§ **TO DO**:
Copy each line of the material below that includes the string "will".

____________

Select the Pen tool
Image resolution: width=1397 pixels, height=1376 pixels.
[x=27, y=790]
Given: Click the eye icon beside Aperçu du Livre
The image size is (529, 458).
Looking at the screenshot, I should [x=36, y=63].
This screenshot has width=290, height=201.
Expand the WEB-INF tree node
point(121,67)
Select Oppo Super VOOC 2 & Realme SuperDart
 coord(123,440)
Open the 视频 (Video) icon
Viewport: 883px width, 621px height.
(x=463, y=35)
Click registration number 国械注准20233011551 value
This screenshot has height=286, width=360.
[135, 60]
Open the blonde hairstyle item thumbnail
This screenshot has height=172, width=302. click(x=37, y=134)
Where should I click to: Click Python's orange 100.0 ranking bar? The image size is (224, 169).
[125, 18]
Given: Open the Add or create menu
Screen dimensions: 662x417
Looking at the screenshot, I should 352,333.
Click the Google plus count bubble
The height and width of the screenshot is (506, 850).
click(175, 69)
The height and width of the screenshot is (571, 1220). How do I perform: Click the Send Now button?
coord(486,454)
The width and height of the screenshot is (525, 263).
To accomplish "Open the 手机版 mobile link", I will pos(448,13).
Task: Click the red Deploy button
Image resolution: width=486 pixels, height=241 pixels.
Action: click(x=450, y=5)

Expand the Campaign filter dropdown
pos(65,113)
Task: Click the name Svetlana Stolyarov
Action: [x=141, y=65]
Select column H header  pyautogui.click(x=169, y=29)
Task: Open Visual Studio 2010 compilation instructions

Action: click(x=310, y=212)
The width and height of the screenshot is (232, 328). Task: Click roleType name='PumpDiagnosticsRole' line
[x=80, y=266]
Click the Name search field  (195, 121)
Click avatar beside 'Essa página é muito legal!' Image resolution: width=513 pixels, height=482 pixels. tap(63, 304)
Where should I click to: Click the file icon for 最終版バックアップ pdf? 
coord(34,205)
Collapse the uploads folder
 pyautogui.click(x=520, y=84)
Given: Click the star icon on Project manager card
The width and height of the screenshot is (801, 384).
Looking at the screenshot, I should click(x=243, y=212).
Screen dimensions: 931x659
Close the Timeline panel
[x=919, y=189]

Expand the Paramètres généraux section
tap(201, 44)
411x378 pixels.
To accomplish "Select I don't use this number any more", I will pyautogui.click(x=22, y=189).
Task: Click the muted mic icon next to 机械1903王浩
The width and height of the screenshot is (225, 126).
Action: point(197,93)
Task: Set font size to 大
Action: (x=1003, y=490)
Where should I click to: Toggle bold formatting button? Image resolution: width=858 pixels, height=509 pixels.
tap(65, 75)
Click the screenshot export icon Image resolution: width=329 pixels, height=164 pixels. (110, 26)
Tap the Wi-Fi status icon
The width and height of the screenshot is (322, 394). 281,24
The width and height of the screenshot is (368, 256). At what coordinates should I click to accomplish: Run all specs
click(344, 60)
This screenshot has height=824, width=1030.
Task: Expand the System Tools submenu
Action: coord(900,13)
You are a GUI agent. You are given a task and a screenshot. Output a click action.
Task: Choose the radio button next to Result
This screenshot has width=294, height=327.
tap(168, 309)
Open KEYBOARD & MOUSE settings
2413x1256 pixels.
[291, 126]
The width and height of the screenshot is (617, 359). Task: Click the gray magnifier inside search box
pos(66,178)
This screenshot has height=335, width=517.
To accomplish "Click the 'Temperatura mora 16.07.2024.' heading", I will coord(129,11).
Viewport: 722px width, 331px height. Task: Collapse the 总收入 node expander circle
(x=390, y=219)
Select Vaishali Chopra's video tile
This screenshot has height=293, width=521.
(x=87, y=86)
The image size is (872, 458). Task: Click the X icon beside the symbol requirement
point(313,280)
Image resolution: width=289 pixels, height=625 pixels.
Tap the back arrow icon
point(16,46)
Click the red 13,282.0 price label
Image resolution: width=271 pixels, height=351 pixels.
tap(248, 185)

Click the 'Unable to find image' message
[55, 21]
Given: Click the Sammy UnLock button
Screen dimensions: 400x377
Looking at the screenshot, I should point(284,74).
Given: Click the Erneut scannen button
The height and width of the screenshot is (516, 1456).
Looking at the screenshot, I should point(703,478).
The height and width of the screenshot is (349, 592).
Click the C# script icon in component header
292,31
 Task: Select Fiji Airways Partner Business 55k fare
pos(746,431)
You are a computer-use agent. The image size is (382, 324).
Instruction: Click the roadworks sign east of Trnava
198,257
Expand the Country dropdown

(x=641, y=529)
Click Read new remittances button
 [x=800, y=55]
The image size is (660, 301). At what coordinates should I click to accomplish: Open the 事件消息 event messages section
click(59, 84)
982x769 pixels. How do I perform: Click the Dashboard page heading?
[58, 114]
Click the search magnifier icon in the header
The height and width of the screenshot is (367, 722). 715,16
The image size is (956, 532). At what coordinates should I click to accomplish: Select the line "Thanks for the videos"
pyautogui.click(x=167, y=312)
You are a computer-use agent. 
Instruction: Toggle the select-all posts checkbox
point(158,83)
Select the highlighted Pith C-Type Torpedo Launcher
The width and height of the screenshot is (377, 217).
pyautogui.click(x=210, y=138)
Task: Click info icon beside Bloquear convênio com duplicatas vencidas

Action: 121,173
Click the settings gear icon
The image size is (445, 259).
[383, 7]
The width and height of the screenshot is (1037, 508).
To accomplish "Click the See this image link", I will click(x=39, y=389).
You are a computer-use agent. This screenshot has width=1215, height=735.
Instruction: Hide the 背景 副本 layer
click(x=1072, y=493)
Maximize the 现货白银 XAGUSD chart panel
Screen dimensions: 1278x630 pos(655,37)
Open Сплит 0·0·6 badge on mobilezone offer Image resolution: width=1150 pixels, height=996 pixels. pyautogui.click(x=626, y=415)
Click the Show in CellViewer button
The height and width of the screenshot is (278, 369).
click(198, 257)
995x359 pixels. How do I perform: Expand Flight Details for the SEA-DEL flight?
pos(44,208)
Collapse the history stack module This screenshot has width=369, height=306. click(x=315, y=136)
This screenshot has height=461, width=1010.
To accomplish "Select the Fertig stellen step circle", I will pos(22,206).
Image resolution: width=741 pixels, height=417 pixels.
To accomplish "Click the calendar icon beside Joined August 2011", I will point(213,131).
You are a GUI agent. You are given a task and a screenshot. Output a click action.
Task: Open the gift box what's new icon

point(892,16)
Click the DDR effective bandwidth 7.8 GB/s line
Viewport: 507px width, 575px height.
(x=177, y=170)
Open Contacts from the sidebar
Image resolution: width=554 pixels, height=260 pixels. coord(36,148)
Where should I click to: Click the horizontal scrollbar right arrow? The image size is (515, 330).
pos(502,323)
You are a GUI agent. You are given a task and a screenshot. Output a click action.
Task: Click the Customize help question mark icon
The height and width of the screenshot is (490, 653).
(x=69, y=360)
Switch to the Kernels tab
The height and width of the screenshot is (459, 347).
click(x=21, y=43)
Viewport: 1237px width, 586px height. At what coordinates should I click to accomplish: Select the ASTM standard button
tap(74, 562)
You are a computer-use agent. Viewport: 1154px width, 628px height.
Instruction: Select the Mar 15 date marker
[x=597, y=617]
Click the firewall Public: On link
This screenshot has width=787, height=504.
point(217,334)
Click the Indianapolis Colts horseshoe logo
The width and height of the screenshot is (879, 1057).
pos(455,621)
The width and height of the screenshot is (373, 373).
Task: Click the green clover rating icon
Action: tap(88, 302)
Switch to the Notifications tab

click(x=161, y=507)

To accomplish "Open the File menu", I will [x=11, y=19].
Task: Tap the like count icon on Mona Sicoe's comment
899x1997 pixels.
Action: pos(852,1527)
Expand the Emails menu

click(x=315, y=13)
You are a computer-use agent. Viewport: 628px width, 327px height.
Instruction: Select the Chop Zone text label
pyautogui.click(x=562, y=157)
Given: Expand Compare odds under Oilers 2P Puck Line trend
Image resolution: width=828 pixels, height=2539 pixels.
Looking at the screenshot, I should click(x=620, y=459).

____________

§ **WRITTEN REPLY**:
To accomplish "Open the 手机版 mobile link", I will pos(448,13).
To accomplish "Select I don't use this number any more", I will pyautogui.click(x=22, y=189).
To accomplish "Click the 'Temperatura mora 16.07.2024.' heading", I will coord(129,11).
To accomplish "Click the See this image link", I will click(x=39, y=389).
To accomplish "Select the Fertig stellen step circle", I will pos(22,206).
To accomplish "Click the calendar icon beside Joined August 2011", I will point(213,131).
To accomplish "Open the File menu", I will [x=11, y=19].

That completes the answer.